Separate Permissions for RDP SSO (Optional)
By default, Access Levels allow SSO functions, however, you may wish to create an SSO Access Level to keep the permissions separate.
This Access Level (below) will allow an end user to Launch RDP SSO without having access to the Computer, Username, or Password. It illustrates the minimum access required to use SSO. If desired, you can add additional permissions.
In this configuration, the user will not have access to any information about the credential.
- Navigate to Access Levels -> Select Add New Access Level -> Enter the following:
- Click Save
3. Create an RDP SSO Login
Confirm Access Credentials
- From the Password Server computer, Run > Remote Desktop Connection.
- Enter the Computer (ie. rdp1), User name, and Password to confirm the credentials you are using to connect with the remote server are valid and the remote server is active.
Add a Connection Credential
This is the information that RDP SSO with use when logging in to the remote server.
- Login to the Password Server Web Client using your username/password (By Default, https://localhost:10001/)
- Navigate to the Home tab > Add or select a Folder > Select the Add Entry button and enter values:
- Title: (e.g. Remote Machine 1)
- Username: (e.g. rdpuser)
- The domain (if applicable) must be specified in either the Username or URL
- Formats:
- username
- fullyQualifiedDomainName\username
- username@fullyQualifiedDomainName
- Password: (e.g. rdppass)
- Url: (e.g. MyDomain.local\rdp1)
- The domain (if applicable) must be specified in either the Username or URL
- Formats:
- IP Address
- Must include domain name in the username
- fully qualified hostname (eg. rdpserver.mydomain.local)
- hostname
- Must include domain name in the username
- :<port number> can be appended to any of the above formats if the RDP port has been changed on the target (eg. rdpserver.mydomain.local:9000)
- IP Address
- Any additional fields can also be included.
- Title: (e.g. Remote Machine 1)
3. Click Save.
Use RDP SSO Client
1. Install the RDP SSO Client
Before connecting to the RDP SSO Server, the end user must first download and install the SSO Root Certificate and the Pleasant RDP SSO Client.

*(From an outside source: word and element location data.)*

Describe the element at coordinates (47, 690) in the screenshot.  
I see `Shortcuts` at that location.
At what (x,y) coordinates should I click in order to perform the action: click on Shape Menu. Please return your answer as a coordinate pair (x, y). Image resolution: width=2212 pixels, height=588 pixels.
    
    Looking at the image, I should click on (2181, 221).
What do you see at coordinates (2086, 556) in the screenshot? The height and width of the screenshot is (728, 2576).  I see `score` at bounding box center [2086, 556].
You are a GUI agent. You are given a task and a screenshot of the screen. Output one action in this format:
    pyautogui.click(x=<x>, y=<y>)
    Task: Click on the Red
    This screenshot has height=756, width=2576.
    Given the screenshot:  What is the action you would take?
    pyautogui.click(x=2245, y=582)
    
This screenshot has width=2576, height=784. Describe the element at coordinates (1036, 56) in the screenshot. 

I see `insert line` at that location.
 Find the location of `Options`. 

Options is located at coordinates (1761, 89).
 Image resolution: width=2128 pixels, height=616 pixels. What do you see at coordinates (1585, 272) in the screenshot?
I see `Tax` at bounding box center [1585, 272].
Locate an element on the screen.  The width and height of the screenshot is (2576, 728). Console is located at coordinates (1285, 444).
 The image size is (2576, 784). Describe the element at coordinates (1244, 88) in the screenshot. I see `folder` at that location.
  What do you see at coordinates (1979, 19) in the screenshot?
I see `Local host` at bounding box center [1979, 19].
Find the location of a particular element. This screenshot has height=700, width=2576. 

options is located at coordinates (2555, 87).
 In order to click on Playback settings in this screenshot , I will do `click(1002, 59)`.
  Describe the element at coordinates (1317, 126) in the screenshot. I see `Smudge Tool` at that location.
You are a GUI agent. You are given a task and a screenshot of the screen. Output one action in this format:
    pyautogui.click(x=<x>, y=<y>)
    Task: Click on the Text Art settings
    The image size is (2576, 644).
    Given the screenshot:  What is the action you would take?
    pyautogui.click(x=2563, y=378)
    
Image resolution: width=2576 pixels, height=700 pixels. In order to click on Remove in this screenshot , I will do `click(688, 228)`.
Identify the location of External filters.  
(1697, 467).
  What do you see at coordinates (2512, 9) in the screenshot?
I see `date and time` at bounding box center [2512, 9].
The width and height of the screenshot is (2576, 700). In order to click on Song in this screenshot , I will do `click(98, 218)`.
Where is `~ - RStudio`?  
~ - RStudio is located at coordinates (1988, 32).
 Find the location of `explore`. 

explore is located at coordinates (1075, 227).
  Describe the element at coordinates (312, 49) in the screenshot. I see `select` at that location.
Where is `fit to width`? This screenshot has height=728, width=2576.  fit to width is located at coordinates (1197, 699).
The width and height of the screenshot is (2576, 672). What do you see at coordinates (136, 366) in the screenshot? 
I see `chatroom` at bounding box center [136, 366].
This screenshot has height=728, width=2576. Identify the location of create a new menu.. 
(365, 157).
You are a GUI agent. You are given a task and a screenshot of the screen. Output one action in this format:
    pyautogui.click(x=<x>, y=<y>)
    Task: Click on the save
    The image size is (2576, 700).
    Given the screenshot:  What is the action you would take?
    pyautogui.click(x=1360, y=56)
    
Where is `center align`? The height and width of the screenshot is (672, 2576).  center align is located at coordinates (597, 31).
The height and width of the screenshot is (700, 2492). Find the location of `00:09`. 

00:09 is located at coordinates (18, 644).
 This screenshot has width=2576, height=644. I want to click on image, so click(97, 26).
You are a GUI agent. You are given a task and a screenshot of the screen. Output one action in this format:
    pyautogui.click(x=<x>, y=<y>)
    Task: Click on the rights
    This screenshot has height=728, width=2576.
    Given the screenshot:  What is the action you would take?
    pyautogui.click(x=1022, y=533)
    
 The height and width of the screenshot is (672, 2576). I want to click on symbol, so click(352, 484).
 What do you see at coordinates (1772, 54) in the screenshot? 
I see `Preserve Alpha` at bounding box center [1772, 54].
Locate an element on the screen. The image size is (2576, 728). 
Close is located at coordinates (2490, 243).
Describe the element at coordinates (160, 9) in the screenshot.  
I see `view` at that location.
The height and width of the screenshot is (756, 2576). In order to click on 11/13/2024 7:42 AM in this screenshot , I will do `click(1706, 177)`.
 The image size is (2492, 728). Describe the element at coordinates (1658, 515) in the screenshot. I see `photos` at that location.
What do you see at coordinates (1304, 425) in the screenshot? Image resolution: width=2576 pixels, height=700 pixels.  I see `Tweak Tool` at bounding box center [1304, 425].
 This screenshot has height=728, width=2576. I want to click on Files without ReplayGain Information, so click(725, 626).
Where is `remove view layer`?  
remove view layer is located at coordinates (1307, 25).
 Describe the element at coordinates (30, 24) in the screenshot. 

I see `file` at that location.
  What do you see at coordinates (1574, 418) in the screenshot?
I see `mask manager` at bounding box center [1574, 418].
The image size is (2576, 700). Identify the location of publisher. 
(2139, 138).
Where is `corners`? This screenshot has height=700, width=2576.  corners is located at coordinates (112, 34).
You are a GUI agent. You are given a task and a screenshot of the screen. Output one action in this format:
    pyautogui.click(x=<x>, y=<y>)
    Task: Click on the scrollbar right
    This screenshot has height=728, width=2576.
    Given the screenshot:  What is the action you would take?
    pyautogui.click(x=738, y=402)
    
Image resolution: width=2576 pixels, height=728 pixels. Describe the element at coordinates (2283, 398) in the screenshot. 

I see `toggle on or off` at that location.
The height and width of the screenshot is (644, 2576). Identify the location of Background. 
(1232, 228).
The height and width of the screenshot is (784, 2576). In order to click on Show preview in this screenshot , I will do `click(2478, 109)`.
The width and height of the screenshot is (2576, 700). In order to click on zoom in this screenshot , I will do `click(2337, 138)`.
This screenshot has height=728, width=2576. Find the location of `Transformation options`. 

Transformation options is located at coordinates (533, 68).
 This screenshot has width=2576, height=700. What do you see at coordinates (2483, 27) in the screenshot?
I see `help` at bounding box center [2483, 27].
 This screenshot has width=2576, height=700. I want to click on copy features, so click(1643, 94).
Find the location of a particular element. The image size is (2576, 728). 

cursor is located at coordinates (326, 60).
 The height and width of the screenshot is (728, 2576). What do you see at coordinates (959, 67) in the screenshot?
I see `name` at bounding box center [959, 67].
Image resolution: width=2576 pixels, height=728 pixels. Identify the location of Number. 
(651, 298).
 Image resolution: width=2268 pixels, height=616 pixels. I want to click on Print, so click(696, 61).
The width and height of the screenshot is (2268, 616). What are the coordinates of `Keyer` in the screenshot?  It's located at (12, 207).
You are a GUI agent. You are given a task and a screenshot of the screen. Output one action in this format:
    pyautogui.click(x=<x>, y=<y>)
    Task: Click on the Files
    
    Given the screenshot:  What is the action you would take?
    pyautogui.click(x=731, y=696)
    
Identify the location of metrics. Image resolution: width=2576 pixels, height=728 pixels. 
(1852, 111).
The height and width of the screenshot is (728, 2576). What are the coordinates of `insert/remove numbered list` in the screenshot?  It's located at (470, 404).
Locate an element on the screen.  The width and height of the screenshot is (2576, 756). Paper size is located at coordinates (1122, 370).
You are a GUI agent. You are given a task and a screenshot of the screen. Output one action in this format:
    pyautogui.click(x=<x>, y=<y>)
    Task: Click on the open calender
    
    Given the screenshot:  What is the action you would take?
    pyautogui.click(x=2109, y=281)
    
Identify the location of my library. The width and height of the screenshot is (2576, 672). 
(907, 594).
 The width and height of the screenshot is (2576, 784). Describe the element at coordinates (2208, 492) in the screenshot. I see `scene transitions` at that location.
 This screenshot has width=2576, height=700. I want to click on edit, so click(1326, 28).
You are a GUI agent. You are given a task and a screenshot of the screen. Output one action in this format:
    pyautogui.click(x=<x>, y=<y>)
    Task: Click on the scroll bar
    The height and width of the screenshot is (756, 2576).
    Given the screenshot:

Both downloads are on the SSO Server Status, which the end user can view so long as they have an Access Level permission with Use Via SSO enabled.
Both files can be installed with the defaults selected.
2. Launch RDP SSO
With the certificate and client are installed the end user can now navigate to a credential and select Actions > Launch RDP SSO to open a remote desktop session immediately.
Note: the user must have an Access Level with Use Via SSO enabled for the credential.
The first time Launch RDP SSO is selected from a particular browser...
You will see a popup asking if you would like to allow the RdpProxy application to open the URL:
Once allowed the client will launch and Remote Desktop Connection will open automatically, connecting to the target machine via the RDP SSO Server.